*Problem 1*. From the post about the Eichelberger petition controversy, extract the passage verbatim, beginning at "What is funny" and stopping after "response from politicians.".
*Problem 2*. Write the next part of the post about Senator Eichelberger and the Keystone Progress petition, picking up after its final sentence.

*Text excerpt*.
>>>

WJAC-TV from Altoona is apparently the first MSM outlet to cover Exist-gate. Eichelberger issued a statement with a non-apology:
The Keystone Progress has started an online petition demanding an apology from the senator. So far, 4,000 people have signed the petition.
Eichelberger issued this statement to WJACTV.com: “This group is a politically active group that goes around the country targeting people that are involved in this issue. If this is an example of how they conduct themselves then it's difficult to continue dialogue and discussion, if people intentionally misportray the truth.”
If starting a petition and asking for an apology is an example of stifling dialogue and discussion, well then I'm flummoxed. There's video at the other of the link. Keep in mind, this is the best we get. It is really hard to misportray the truth when every single Keystone Progress contact I've had has included a link to the entire broadcast, not the particularly offensive snippet.
What is funny is the opening line of the of the broadcast:
Sen.John Eichelberger, R-Pa., is making headlines after a gay rights advocacy group claims he made some controversial comments.
What headlines? Aside from bloggers, no one is covering this. There haven't been any sidebars, much less headlines. Good grief.
Well, we did make a column headline with this week's City Paper. Chris Potter takes a look at the original debate and the ensuing controversy. He's of the opinion that the comment isn't going to generate any useful response from politicians.

<<<

Data items
>>>

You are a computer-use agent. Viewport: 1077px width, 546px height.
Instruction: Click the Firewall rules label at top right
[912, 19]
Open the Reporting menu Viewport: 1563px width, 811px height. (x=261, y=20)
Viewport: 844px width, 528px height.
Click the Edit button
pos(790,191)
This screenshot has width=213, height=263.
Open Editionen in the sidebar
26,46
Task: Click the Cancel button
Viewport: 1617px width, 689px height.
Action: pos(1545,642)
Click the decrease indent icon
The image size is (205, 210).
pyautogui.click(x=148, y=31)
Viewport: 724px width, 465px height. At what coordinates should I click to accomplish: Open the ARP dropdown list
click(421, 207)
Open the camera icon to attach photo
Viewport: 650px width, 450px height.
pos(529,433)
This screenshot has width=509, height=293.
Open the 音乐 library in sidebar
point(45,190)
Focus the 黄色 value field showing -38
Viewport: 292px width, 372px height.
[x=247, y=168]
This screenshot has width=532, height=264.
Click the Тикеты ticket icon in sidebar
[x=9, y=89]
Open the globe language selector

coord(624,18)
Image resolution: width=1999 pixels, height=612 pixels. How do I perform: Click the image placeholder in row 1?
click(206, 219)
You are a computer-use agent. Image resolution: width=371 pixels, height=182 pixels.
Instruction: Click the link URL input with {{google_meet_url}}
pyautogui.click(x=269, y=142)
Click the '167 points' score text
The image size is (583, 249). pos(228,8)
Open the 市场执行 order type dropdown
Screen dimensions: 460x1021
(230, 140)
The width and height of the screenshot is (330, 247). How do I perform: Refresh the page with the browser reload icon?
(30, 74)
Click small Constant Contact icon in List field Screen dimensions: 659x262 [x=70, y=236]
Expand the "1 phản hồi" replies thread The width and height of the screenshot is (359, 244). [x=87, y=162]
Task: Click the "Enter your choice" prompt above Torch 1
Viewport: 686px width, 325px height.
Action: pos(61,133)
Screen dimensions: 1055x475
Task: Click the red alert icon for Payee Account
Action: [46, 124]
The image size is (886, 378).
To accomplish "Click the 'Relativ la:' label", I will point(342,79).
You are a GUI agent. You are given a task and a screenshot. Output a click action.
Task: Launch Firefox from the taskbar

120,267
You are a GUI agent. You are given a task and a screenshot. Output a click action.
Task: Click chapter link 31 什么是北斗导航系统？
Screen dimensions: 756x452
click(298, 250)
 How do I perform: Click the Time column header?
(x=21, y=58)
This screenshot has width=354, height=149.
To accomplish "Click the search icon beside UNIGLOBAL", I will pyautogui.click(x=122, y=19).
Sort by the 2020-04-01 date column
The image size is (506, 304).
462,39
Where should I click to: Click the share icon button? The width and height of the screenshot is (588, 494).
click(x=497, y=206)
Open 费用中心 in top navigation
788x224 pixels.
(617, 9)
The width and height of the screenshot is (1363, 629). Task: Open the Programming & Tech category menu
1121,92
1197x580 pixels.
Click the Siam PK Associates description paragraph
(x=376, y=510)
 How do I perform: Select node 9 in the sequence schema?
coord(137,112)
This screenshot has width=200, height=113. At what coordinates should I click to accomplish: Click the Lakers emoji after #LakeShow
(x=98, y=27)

<<<

*Exercise output 1*.
What is funny is the opening line of the of the broadcast:
Sen.John Eichelberger, R-Pa., is making headlines after a gay rights advocacy group claims he made some controversial comments.
What headlines? Aside from bloggers, no one is covering this. There haven't been any sidebars, much less headlines. Good grief.
Well, we did make a column headline with this week's City Paper. Chris Potter takes a look at the original debate and the ensuing controversy. He's of the opinion that the comment isn't going to generate any useful response from politicians.

*Exercise output 2*.
I'm not sure that will do any good. If Harrisburg politicians began condemning each other for every moronic thing they said, they'd get even less done. Plus, Eichelberger boasts of being his district's “first pro-life senator in over three decades”: I doubt he's going to be shamed by the equal-rights crowd.
More importantly, I've listened to the entire broadcast. (You can hear it for yourself at www.whyy.org.) And to me, Eichelberger's remarks don't inspire fear, so much as reflect it.
I'm not real comfortable with the subtle suggestion that the rest of us haven't listened to the entire broadcast. As I've said before on multiple blogs, Senator Leach was great. I think he backed Eichelberger into a corner and decimated the arguments against marriage equality. But that just stokes the embers and my fear is that without some public outcry, every other issue is going to bite the dust as we are swept up into a battle of marriage that has absolutely no chance to come out in our favor.
But that's the irony of the conservative position today. Court battles over gay rights will be won or lost. Ballot referendums will come and go. But the cultural trends are irreversible. Mainstream society now tolerates gay couples to the extent that even a conservative like Eichelberger has to “allow” the thing that freaks him out the most: the idea of gay sex. “They're allowed to live in a relationship like that,” Eichelberger acknowledged.
So what he's trying to do instead is deny these couples the right to do things couples do when they are clothed. Things like visiting each other in the hospital, raising children in a stable home, making end-of-life decisions.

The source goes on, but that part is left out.